Im Interview mit „energie-bau.at“ beklagt der Bundesvorsitzende der Architekten, dass bei energetischen Sanierungen viel zu wenig auf gestalterische Kriterien Rücksicht genommen werde.
Architekt Kompolschek kritisiert den "Trend zur Schuhschachtel".
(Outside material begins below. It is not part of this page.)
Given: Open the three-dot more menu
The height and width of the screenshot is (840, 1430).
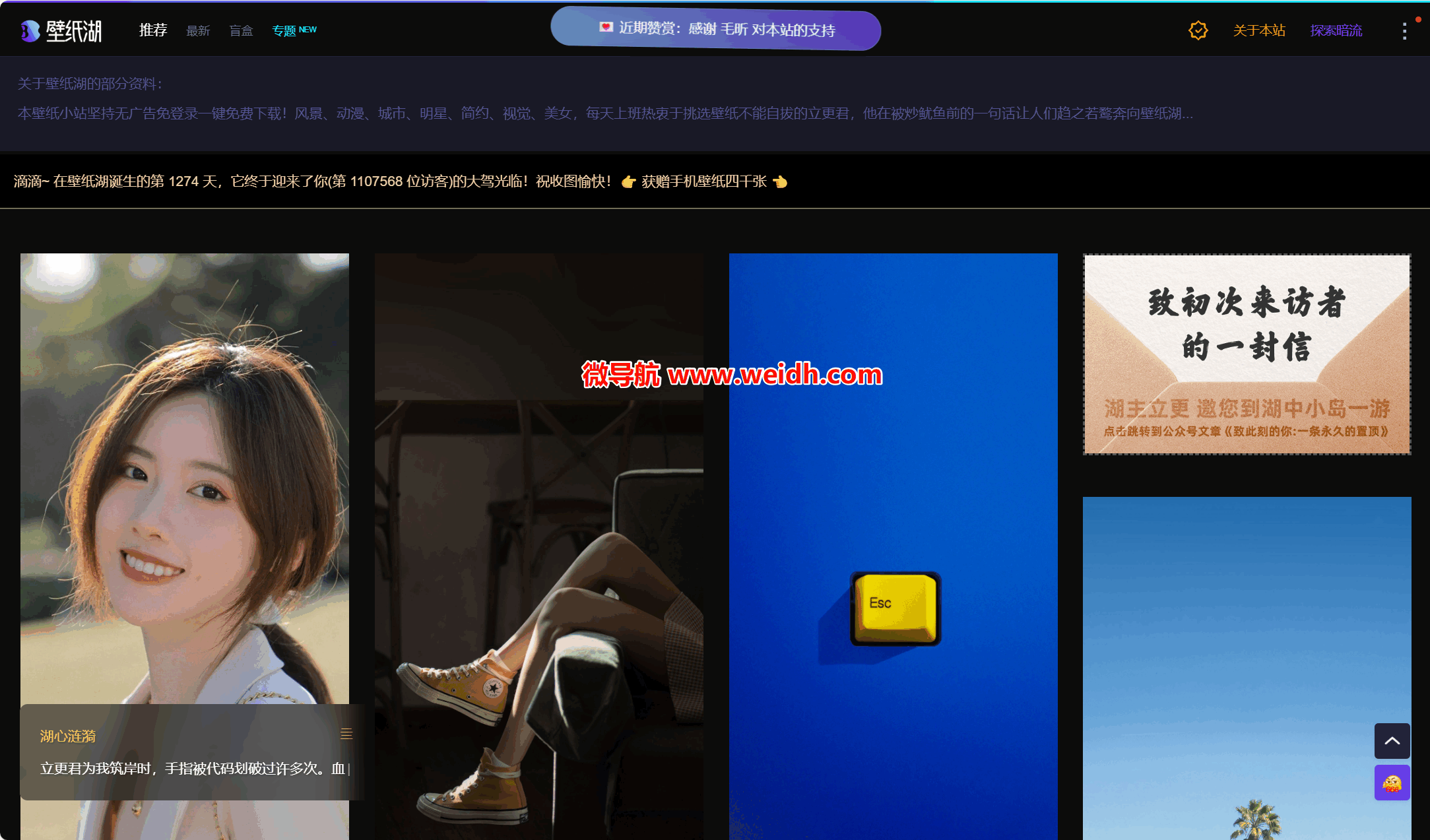Looking at the screenshot, I should [1404, 31].
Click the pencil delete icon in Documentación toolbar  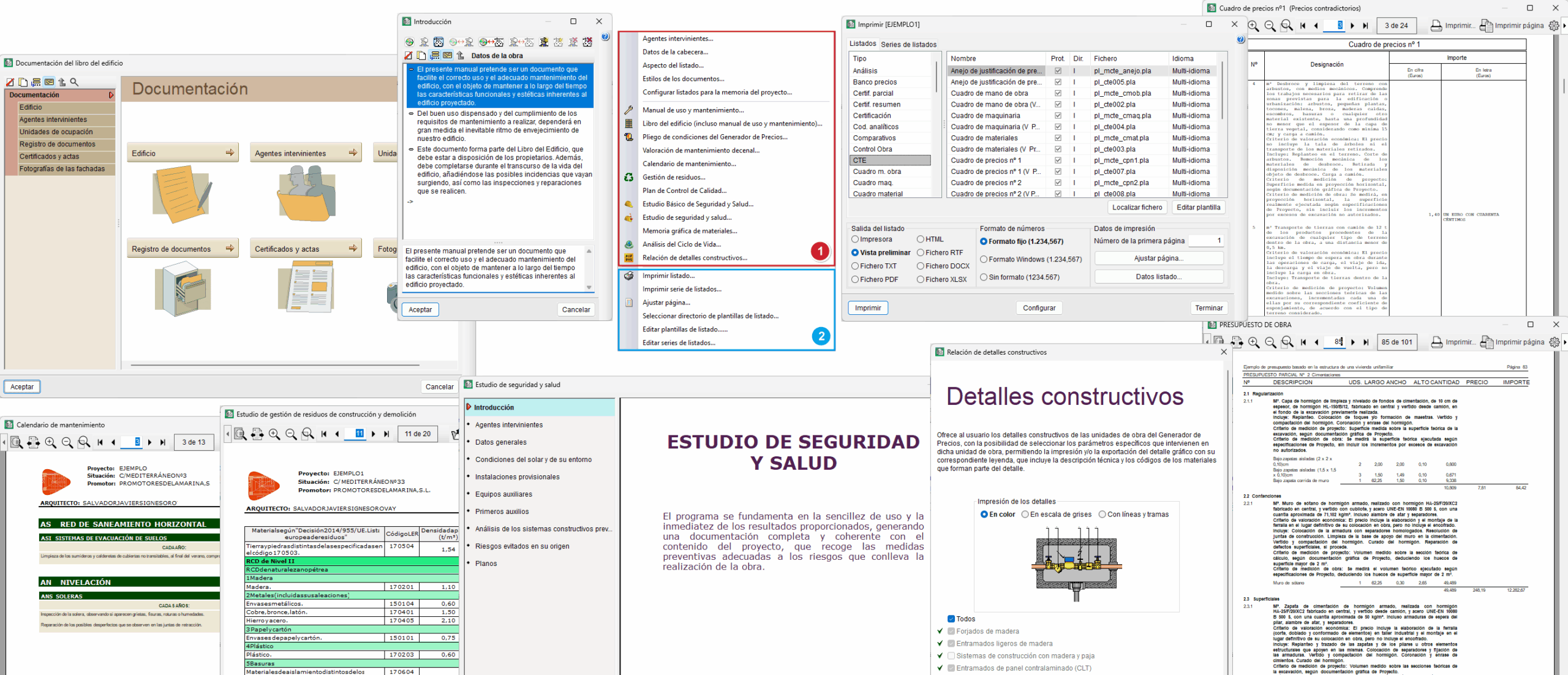(10, 82)
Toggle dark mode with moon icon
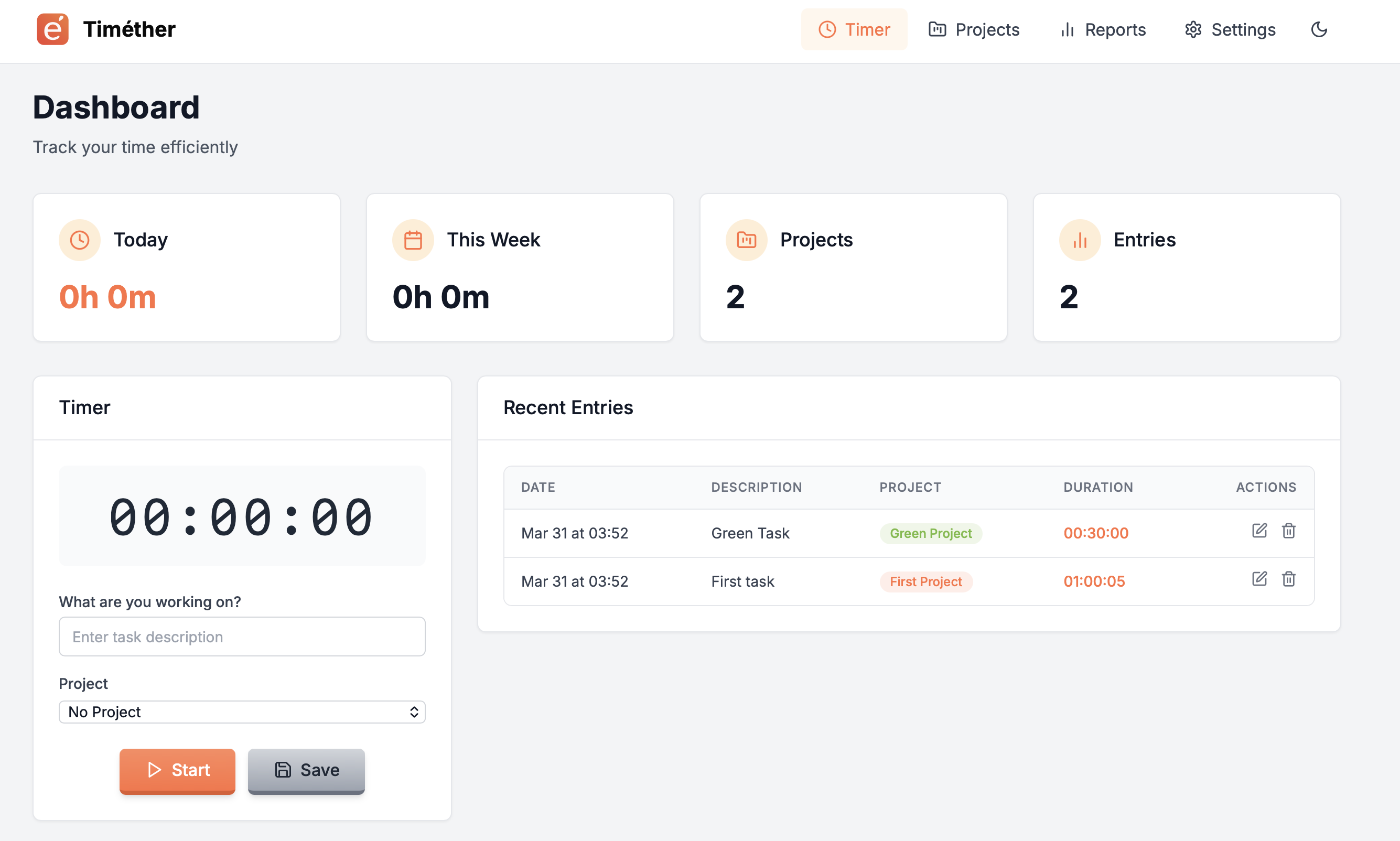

Der Villacher Architekt Peter Kompolschek ist ungehalten. Täglich muss er ansehen, wie architektonische Qualität verlorengeht, weil bei Sanierungen lediglich auf U-Werte und kaum auf die Architektur Wert gelegt wird: „Ich stelle fest, dass gestalterisch nicht sehr gebildete Sanierungsexperten die Gebäude entstellen. Was vorher ein interessantes Gebäude der 60er oder 70er-Jahre war, mit klarer Formen- und beispielsweise dunkler Farbsprache, wird prötzlich eine beige Schuhschachtel. Was hier in Österreich passiert, halte ich für einen kulturellen Selbstmord.“

Gestaltung kommt zu kurz
Schuld sei, dass in Österreich vielfach die Bauanzeige reicht, während Kompolschek auf die Einbeziehung von Architekten pocht – was im Weg des Bauverfahrens abzuwickeln wäre. „Ich bin ja für eine energetische Sanierung – aber unter Einbeziehung von gestalterischen Vorgaben. Manchmal wird man eben eine etwas teurere Lösung vorziehen müssen – aber dafür bleibt das Gebäude in seiner Form erhalten.“
Während für Gründerzeithäuser oft schon ein Schutz besteht, „sind die 6oer/70er-Jahre zum Abschuss freigegeben“ (Kompolschek).
Nun hat Kompolschek als Bundesvorsitzender der Architekten diese Bedenken auch in einem offenen Brief kundgemacht, um eine Diskussion anzustoßen.

Offener Brief
Sehr geehrte Damen und Herren!
Die öffentliche Hand unterstuützt ? dem Gebot des Klimaschutzes folgend ? offensiv die thermische Sanierung von Bauwerken. Bausubstanz, die nach einem halben Jahrhundert Nutzung oft einen Tiefpunkt im Lebenszyklus erreicht, erhält so die Chance auf rasche bautechnische Nachrüstung.
Die Architektenschaft begrüßt die bundesweite Förderoffensive, muss aber kritisch feststellen, dass sie kein dem Energieaspekt übergeordnetes Ziel verfolgt. Eine umfassende Aufwertung des Baubestandes ist nicht beabsichtigt, die Förder- und Genehmigungsprozesse setzen sich nicht mit der räumlichen und kulturellen Bedeutung dieser Bauwerke auseinander. Auch wenn jährlich nur ein kleiner Prozentsatz des Bauwerksbestandes von dieser Nachrüstung erfasst wird, ist die Wirkung auf das Orts- und Landschaftsbild groß. Wie bei einem energetischen Ansatz auch zu erwarten, unterstützt die Förderoffensive die Nachrüstung der Gesamtheit der gealterten Bauwerke. Das auf bauphysikalische Kennwerte einzelner Bauteile und nicht auf Nutzwert und Gesamtwirkung ausgerichtete Förderverfahren zeitigt offensichtlich nachteilige Wirkungen: Oft gehen  entscheidende Qualitäten der Ursprungsbauten mangels sorgfältiger Planung verloren. Herausragende Bauwerke der Sechziger- und Siebzigerjahre stehen zwar mittlerweile unter Ensemble oder Denkmalschutz; dort muss jeder Eingriff in die Bausubstanz qualifiziert geplant und behördlich genehmigt werden.
Die Mehrheit energetisch motivierter Runderneuerungen wird aber ohne Prüfung von Qualitätsaspekten verwirklicht. Ein Verzicht auf eine architektonische Optimierung wird langfristig die Lebensräume nicht nur im örtlichen Maßstab schwächen.
Wir ersuchen Sie daher im Rahmen Ihrer Zuständigkeit die Voraussetzungen zu schaffen, dass die Baubehörden thermische Sanierungen nur bei Einhaltung gesamthafter Qualitätsaspekte genehmigen können. Über bloße Bauanzeigen ist dies nicht zu bewirken. Jedenfalls sollten für diese Vorhaben zwingend Baubewilligungsverfahren durchgefu?hrt werden.